DIRECTIONS FOR THIS TASK –
When you reach the line in the data below that contains "-ща- (153, 1249)", please start repeating lines exactly, and stop after the line that contains "Выделить слоги в слове: (116, 755)", repeating nothing else.

SUPPLIED MATERIAL –
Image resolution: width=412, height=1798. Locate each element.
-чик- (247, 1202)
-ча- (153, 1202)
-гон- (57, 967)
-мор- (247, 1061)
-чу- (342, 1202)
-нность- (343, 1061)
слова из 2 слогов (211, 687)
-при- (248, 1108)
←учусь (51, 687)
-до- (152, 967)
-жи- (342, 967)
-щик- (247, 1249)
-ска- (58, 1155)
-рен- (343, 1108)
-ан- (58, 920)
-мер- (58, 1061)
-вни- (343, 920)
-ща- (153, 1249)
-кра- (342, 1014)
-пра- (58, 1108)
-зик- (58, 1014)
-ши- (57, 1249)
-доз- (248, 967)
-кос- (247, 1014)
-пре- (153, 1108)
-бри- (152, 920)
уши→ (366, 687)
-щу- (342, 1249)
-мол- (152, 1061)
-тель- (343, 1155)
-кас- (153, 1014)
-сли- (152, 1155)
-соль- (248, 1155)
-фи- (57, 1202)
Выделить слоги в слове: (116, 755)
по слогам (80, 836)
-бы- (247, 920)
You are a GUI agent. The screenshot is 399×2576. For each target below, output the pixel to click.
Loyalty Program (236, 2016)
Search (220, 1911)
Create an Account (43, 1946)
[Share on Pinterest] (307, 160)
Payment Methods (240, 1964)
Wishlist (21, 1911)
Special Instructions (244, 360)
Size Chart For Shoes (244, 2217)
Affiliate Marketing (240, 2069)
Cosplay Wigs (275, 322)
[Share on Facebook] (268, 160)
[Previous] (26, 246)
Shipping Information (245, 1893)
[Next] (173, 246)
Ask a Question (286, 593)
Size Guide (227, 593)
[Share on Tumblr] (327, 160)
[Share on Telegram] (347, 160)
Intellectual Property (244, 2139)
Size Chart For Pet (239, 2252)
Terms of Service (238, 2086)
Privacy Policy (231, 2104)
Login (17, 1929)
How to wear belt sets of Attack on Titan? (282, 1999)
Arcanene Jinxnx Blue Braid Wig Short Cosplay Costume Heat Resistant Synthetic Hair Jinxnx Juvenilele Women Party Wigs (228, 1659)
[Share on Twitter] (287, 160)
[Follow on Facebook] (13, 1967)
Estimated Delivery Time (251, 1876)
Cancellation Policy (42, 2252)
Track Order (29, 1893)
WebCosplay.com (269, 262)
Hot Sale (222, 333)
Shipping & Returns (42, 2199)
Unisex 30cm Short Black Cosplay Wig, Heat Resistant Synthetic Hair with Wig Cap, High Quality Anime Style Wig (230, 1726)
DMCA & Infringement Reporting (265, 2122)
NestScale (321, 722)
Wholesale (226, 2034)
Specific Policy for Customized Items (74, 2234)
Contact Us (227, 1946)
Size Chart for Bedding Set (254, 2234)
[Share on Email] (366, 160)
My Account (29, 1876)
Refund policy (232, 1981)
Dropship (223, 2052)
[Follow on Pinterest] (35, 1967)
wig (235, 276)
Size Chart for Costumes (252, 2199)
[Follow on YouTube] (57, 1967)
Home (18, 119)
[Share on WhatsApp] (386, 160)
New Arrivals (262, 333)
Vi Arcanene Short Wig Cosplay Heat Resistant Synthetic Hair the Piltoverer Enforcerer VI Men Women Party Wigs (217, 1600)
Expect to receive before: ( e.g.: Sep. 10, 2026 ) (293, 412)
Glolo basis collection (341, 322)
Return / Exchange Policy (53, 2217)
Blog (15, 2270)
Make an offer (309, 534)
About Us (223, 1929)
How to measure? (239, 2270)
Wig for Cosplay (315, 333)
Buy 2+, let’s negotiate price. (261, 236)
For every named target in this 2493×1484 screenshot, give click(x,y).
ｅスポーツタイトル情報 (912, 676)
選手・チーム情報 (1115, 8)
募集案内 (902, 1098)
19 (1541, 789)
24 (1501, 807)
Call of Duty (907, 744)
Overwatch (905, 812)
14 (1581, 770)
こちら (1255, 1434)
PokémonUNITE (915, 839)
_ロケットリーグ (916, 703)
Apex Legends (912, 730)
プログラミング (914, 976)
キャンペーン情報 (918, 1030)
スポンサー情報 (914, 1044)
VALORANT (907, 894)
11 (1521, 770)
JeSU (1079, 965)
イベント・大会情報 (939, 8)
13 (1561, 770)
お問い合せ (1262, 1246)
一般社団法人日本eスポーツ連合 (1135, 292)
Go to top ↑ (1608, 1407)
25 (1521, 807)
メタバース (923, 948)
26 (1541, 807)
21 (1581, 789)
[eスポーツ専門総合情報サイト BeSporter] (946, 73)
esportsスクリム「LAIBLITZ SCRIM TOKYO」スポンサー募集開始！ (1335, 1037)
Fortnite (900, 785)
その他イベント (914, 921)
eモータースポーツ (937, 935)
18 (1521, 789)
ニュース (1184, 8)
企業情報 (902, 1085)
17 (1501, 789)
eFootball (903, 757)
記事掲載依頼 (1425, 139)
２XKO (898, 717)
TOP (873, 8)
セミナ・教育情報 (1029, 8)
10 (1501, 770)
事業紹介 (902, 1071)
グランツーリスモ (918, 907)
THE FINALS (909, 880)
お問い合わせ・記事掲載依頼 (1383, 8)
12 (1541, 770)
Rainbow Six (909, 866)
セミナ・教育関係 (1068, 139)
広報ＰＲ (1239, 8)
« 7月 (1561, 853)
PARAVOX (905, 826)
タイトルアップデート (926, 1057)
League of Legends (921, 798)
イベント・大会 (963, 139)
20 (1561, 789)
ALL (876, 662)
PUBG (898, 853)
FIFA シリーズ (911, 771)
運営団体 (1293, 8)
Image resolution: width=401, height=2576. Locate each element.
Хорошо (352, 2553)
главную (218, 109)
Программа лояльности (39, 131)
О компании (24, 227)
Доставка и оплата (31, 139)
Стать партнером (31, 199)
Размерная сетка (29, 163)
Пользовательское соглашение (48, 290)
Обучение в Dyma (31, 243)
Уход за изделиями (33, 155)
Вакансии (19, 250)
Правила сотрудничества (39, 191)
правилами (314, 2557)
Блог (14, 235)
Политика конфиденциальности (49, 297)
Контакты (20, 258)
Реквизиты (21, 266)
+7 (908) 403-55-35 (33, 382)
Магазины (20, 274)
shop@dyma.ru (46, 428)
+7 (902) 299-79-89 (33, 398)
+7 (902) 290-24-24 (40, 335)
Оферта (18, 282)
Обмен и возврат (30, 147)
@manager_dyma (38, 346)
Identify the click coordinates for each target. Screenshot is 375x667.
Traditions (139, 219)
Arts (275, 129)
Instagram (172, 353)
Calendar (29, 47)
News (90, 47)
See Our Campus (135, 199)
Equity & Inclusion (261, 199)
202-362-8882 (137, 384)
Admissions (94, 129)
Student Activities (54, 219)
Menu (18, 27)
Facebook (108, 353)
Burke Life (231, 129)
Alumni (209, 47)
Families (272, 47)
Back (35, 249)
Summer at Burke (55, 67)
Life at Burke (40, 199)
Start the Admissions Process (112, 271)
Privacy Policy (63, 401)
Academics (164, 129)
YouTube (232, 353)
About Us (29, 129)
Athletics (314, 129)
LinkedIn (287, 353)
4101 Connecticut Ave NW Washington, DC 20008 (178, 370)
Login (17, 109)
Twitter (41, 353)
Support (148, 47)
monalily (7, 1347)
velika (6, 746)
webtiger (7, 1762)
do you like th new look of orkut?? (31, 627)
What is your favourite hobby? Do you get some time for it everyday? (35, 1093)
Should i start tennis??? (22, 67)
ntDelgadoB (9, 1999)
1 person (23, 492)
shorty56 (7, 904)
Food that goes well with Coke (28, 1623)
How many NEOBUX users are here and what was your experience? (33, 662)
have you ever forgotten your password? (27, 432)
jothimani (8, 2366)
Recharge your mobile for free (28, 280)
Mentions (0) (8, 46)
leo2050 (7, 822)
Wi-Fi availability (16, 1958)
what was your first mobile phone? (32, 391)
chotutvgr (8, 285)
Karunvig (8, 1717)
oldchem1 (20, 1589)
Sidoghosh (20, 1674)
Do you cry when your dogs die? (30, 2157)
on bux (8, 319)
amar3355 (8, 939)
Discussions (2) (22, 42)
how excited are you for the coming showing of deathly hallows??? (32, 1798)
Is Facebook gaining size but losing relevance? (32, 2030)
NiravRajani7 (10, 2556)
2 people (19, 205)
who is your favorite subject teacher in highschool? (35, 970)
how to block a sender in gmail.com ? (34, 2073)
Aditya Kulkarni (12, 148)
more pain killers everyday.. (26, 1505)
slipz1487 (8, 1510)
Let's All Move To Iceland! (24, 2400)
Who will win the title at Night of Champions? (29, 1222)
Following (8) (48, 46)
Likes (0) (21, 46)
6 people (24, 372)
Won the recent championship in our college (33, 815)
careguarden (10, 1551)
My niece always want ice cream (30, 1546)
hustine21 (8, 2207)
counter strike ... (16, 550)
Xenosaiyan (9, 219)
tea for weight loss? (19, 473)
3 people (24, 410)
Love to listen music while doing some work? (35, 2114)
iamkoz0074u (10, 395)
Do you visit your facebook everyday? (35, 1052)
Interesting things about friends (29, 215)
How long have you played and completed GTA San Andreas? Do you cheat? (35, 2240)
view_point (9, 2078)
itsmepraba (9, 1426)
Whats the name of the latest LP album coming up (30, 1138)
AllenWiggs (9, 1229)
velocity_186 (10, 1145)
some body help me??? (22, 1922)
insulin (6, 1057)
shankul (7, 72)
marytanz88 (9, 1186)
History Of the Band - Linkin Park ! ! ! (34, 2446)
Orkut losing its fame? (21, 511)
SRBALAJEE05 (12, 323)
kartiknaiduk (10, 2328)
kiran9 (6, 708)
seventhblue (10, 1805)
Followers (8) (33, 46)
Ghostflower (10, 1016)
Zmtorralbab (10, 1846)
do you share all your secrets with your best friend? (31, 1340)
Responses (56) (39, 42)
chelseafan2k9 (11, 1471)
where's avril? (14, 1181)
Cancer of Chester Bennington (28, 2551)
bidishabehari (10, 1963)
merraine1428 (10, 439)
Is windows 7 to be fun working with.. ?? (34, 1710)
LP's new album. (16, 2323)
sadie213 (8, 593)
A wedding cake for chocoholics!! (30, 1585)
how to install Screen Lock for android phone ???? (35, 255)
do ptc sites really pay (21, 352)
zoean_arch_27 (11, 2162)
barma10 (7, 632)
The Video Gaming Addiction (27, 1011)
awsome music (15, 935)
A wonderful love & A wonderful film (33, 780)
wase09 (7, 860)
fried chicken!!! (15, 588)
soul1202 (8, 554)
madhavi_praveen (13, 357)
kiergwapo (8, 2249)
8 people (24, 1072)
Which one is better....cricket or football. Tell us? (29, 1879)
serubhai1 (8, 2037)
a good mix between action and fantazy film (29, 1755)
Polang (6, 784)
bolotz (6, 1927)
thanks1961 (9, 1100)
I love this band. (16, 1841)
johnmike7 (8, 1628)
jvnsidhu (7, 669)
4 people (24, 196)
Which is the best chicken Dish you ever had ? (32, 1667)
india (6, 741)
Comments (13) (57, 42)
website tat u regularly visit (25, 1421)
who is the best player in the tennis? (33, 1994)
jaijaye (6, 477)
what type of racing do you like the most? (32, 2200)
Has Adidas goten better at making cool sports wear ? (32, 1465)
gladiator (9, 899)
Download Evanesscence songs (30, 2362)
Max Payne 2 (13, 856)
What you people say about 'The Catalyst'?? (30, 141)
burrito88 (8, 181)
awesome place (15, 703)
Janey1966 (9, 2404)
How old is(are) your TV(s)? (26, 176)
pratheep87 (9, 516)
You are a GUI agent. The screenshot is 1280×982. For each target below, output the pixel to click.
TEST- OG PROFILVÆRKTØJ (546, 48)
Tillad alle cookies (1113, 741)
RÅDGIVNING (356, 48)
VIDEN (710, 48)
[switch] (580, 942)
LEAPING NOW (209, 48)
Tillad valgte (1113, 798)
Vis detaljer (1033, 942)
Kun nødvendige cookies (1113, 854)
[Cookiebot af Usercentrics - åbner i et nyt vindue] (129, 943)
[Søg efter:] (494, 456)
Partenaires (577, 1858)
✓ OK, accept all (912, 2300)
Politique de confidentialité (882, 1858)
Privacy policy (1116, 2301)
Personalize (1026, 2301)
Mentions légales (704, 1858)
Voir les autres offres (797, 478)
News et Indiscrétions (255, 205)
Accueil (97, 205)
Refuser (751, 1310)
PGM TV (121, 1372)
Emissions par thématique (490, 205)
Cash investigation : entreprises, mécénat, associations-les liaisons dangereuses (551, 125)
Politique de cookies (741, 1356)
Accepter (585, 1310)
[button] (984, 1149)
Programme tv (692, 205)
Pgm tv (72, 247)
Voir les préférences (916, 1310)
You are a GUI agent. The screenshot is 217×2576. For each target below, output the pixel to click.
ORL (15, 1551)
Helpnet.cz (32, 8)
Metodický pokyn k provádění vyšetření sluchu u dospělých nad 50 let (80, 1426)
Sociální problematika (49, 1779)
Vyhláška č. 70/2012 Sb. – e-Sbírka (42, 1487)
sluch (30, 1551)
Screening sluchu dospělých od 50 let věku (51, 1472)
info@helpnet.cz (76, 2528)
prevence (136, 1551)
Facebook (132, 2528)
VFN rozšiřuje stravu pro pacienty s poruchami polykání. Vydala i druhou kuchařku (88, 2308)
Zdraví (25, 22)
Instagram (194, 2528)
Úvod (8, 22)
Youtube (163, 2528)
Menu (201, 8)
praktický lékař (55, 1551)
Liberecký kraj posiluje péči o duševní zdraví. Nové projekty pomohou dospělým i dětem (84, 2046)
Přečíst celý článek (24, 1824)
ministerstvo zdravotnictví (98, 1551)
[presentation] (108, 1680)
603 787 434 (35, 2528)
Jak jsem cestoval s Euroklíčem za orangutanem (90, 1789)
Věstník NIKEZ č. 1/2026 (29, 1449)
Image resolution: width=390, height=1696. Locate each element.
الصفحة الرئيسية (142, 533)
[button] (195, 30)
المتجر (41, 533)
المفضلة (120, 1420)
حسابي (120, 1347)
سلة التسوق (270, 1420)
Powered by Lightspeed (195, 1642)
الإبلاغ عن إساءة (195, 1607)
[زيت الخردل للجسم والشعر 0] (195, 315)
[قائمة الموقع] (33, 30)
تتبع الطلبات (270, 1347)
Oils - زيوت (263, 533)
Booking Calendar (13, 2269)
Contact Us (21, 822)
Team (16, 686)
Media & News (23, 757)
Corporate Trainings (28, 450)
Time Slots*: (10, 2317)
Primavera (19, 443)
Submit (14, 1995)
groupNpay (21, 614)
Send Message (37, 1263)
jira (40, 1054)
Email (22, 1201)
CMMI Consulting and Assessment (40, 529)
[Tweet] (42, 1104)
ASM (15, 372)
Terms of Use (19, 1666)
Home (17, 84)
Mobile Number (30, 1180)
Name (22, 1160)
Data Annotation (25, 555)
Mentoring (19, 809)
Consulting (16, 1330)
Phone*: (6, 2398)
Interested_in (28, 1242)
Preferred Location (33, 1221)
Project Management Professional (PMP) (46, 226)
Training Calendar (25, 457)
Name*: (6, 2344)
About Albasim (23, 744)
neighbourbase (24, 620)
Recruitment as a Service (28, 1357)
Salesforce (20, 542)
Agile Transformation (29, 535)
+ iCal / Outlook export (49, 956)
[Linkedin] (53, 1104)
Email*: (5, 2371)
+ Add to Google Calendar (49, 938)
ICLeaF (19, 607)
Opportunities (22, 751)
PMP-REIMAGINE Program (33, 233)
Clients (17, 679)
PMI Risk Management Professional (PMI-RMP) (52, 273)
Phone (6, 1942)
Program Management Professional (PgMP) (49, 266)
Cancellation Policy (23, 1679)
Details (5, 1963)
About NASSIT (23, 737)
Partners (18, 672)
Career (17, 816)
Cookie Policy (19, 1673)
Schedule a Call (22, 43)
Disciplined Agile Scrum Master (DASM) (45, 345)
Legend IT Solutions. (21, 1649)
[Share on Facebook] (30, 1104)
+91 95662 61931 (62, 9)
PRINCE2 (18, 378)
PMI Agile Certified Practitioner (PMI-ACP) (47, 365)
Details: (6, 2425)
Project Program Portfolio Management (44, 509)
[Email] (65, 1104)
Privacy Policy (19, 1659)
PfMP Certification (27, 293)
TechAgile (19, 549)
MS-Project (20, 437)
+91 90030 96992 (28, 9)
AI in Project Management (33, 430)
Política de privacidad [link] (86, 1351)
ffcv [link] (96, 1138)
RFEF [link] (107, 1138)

OUTPUT OF THE TASK –
-ща- (153, 1249)
-кра- (342, 1014)
-пра- (58, 1108)
-зик- (58, 1014)
-ши- (57, 1249)
-доз- (248, 967)
-кос- (247, 1014)
-пре- (153, 1108)
-бри- (152, 920)
уши→ (366, 687)
-щу- (342, 1249)
-мол- (152, 1061)
-тель- (343, 1155)
-кас- (153, 1014)
-сли- (152, 1155)
-соль- (248, 1155)
-фи- (57, 1202)
Выделить слоги в слове: (116, 755)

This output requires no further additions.